Nothing in the entries may change when you repeat them, and no images may appear.
[[ Data extract open ]]
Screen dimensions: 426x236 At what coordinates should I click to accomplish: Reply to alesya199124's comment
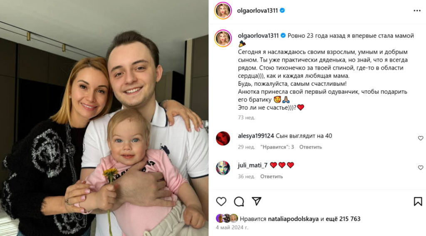[x=310, y=147]
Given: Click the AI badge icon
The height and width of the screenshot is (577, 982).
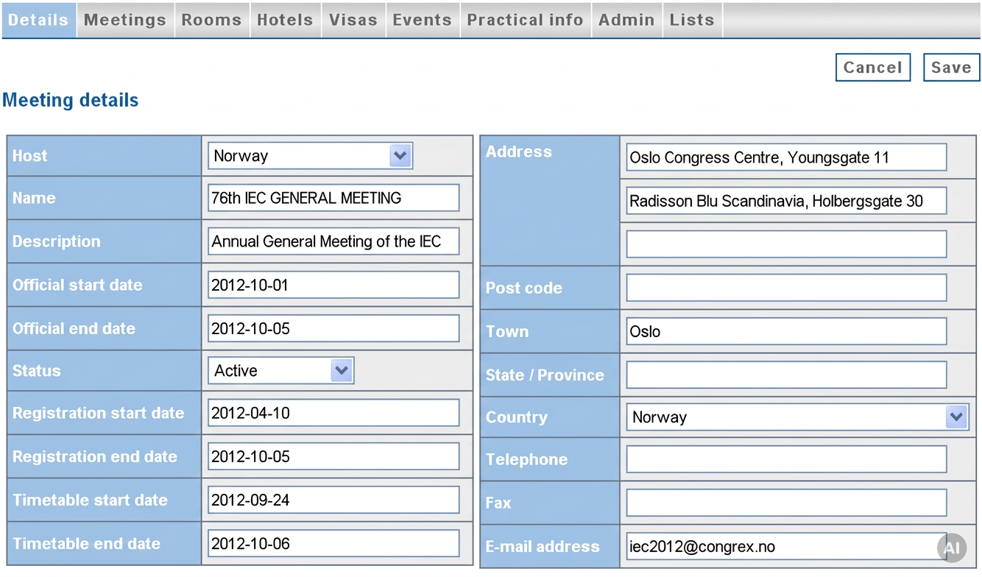Looking at the screenshot, I should pos(951,548).
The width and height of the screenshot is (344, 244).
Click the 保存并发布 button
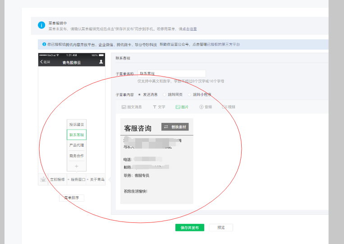pyautogui.click(x=190, y=228)
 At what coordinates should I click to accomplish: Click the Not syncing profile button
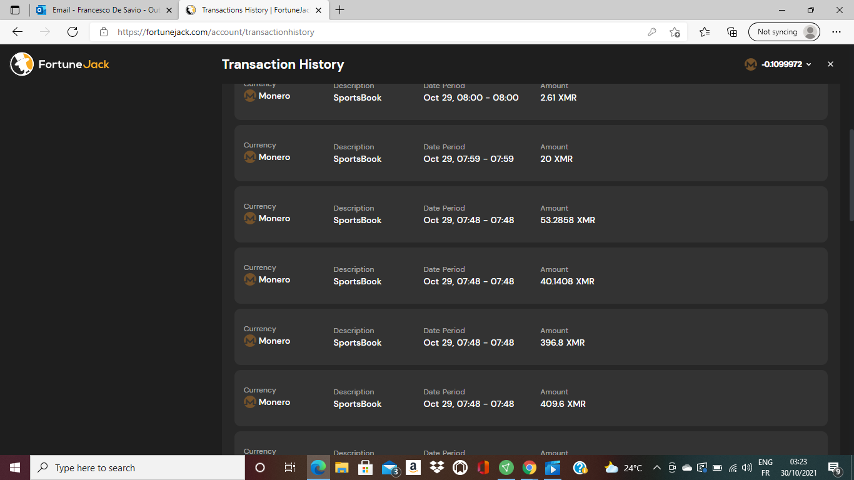pyautogui.click(x=784, y=32)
[[ Data extract closed ]]
_Exercise answer_:
Screen dimensions: 426x236 At what coordinates should I click to accomplish: Reply to alesya199124's comment
[x=310, y=147]
Given: Click the AI badge icon
The height and width of the screenshot is (577, 982).
Looking at the screenshot, I should pos(951,548).
The width and height of the screenshot is (344, 244).
Click the 保存并发布 button
pyautogui.click(x=190, y=228)
 At what coordinates should I click to accomplish: Click the Not syncing profile button
pyautogui.click(x=784, y=32)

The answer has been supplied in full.